As you may have noticed, I’m an informed fan of Elm. I’ve been to the Elm Netherlands meet ups and it was only logical for me to travel to Paris for the Elm conference. A little sidenote: I gave a recap talk during the last edition of the meetup, my first meetup talk ever! Look out for the links to the recording on the Meetup page.
Thalys brought us to Paris and a 5-star rated Uber driver brought us to Villejuif, a 20 minute walk from Efrei, where the conference was taking place. First day we checked in and received some shirts and a very fancy wristband which served as nothing more than an entrypass.
Growing Elm code with Evan Czaplicki
For those who don’t know Evan, he’s the benevolent dictator of Elm and creator of the language for his thesis in 2012. There were two keynote talks at the conference and this was the first. Elm as a language is still gaining in popularity and is quite different compared to the more well known frameworks / languages for frontend. The effect of this is that there is yet to form a consensus or best practice for writing and growing your Elm code or applications within the community.
Would you rather change 20 files within a Elm codebase or a JS one?
One of two important lessons is that the number of lines in a file is no longer a measure by which you can say: ‘Here be dragons’. Reason for this: the Elm language and compiler provide developers with a lot of guarantees.
The other lesson: when you’re building your application and thinking of abstracting something away to a module, don’t. First build for your current use case and build it naively. Only when you have another use case that is clear revisit your code and try to decide what is similar or the same. The parts of your code that are the same can be abstracted, things that are similar should just stay separate.
Scaling Elm apps with Richard Feldman
What Evan did in his talk the first day, Richard zoomed in on. He gave more concrete tips on how to scale and grow Elm code. If you want to see a fully built out Single Page Application, here’s an example by Richard.
What I took home from Feldman's talk is that when building in Elm you can afford to keep on building and duplicating code. After a while you'll discover what can be improved or simplified. After that, do the refactoring. Rinse and repeat!
When you scale up an app, things happen. Specific code gets harder to find, and that’s because you need to keep more things in your head. Even developers are human and have limits to the number of things they can keep in mind. So the advices he gave were mostly about reducing that amount.
- Make sure you narrow your types, this way you decouple functions and make them more reusable.
- Make it easier to filter out code to consider by being selective in what functions return. If it doesn’t return A, it doesn’t have an effect on A.

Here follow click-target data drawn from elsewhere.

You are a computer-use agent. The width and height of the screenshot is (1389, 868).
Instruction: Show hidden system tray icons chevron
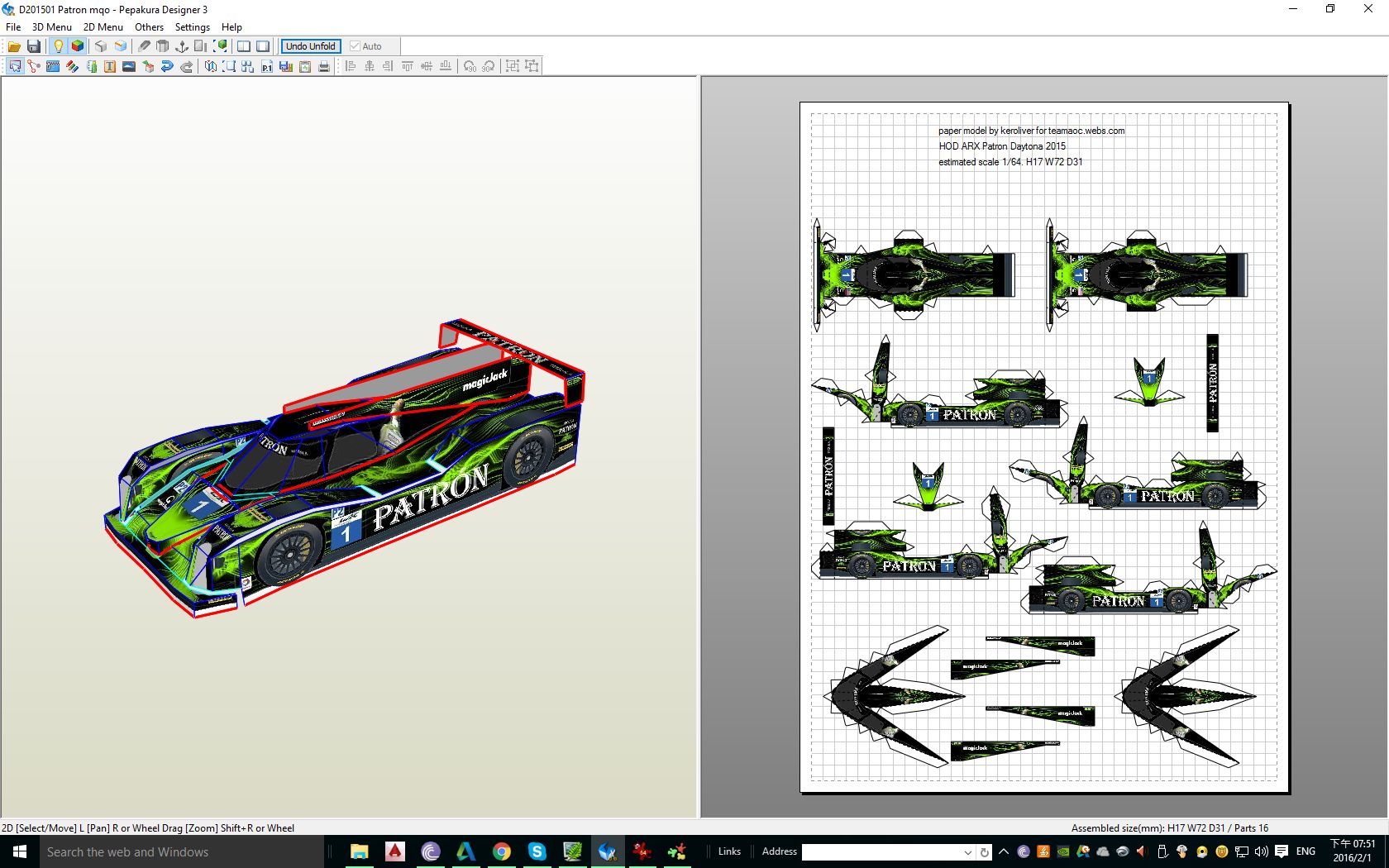pyautogui.click(x=1004, y=851)
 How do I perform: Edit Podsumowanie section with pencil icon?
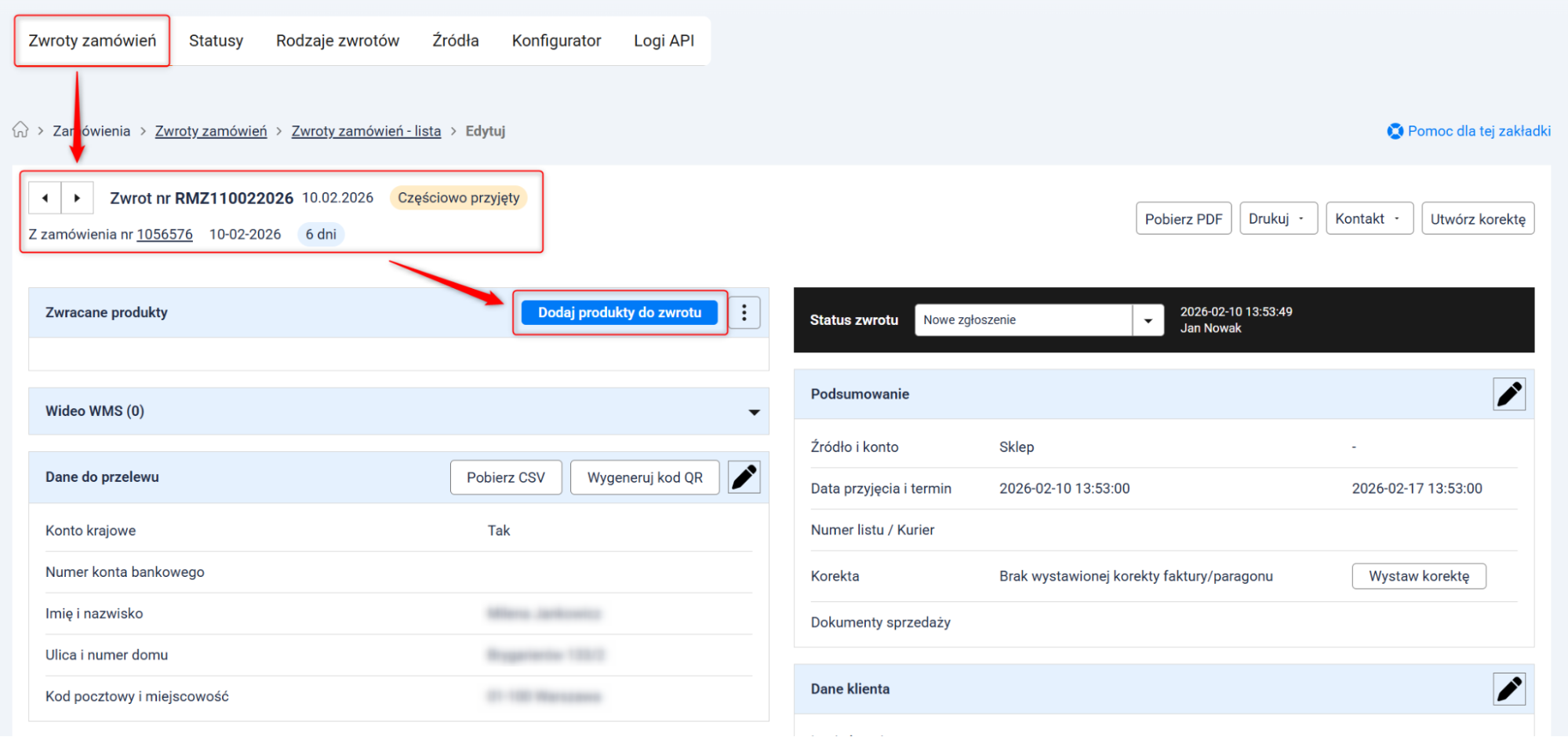click(1508, 394)
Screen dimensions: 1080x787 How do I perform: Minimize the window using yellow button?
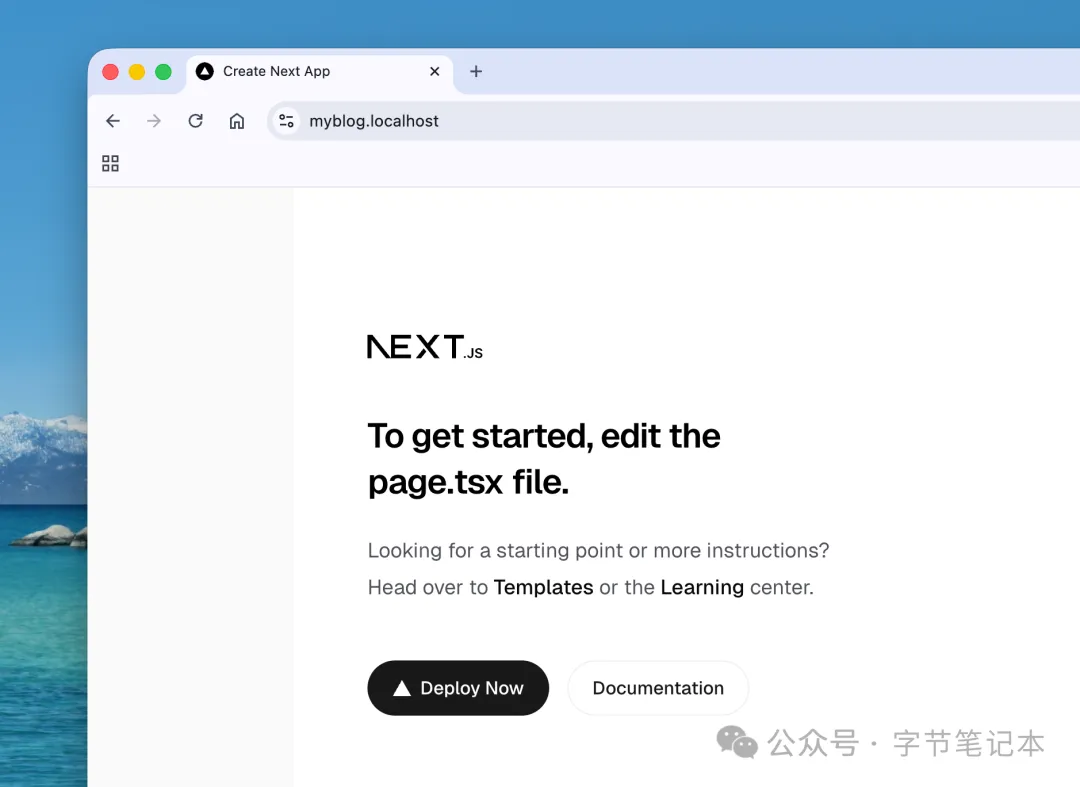(137, 72)
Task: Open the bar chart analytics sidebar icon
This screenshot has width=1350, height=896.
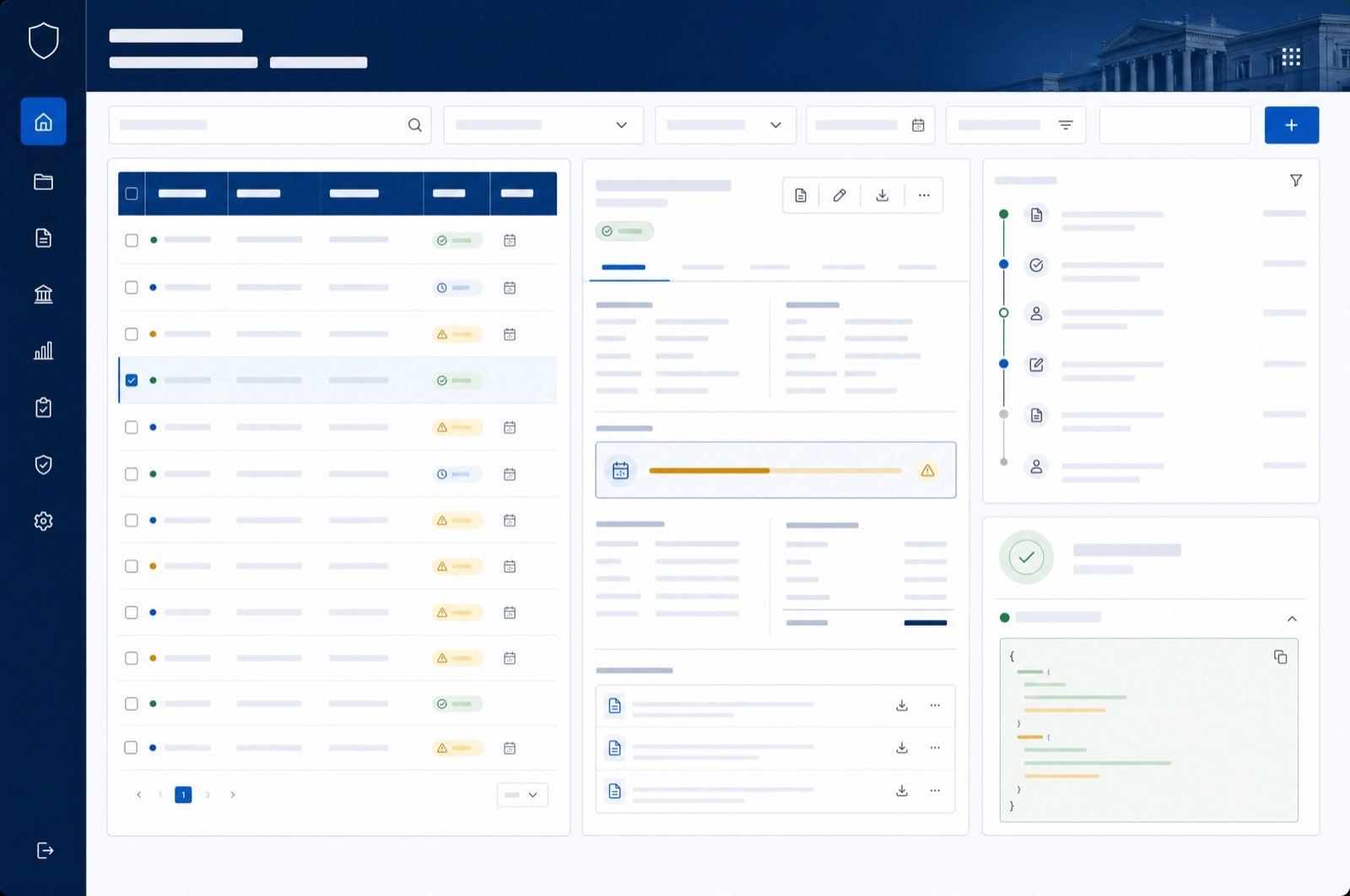Action: click(x=43, y=350)
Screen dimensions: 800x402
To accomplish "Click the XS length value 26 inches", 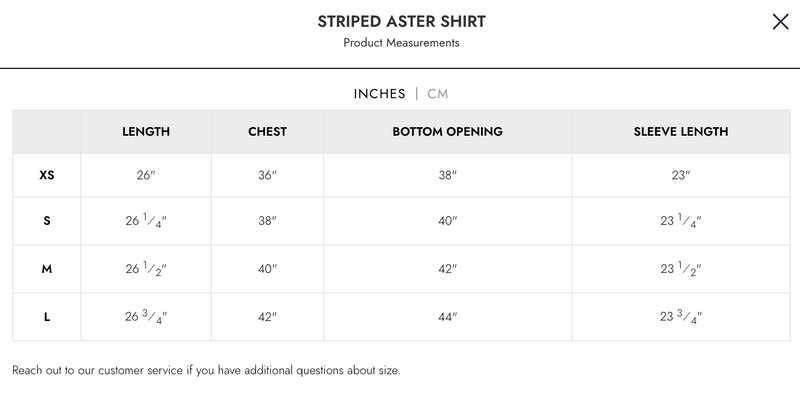I will pyautogui.click(x=146, y=175).
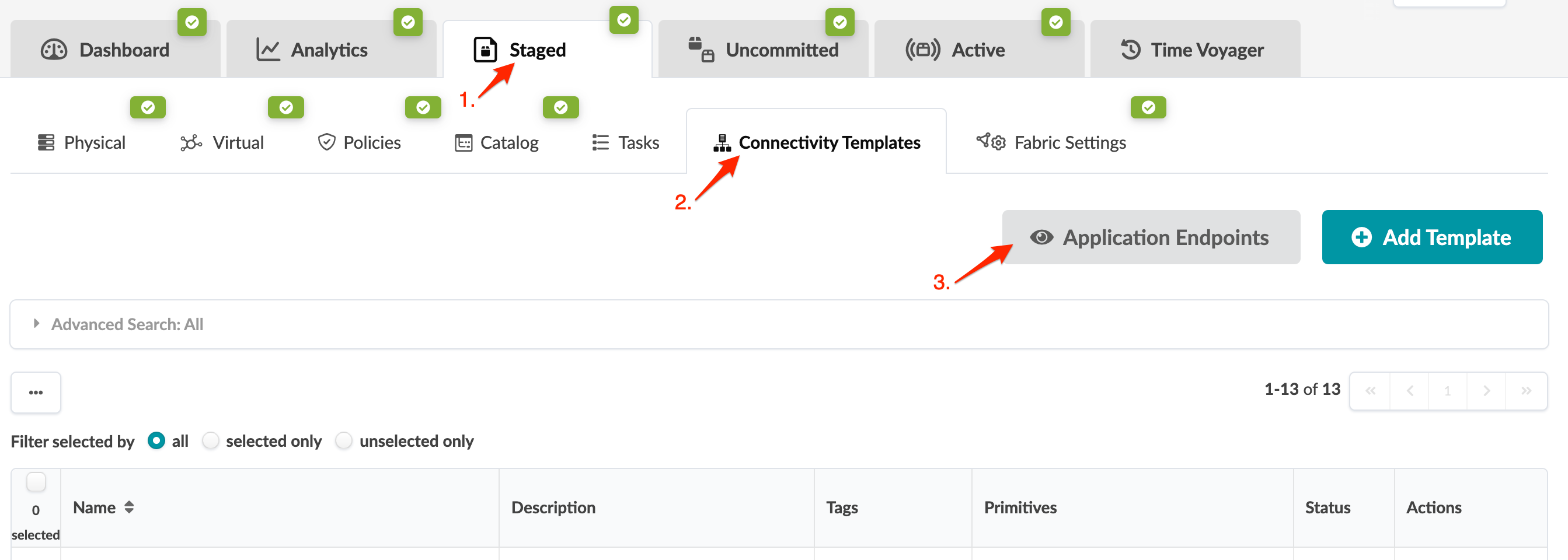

- Steer away from a object oriented style of programming. Elm is a functional programming language and as such, Elm apps scale more nicely when built like that.
Would visit again
The conference was a lot of fun, I had a great time meeting a big group of Elm enthusiasts! It was nice to see that NoRedInk (a big player in the Elm community) was there in big numbers. All in all, it was a great way to network with mostly like-minded people and to see that there’s no single typical Elm developer. 2018 has a confirmed second edition and I’ll be going there again!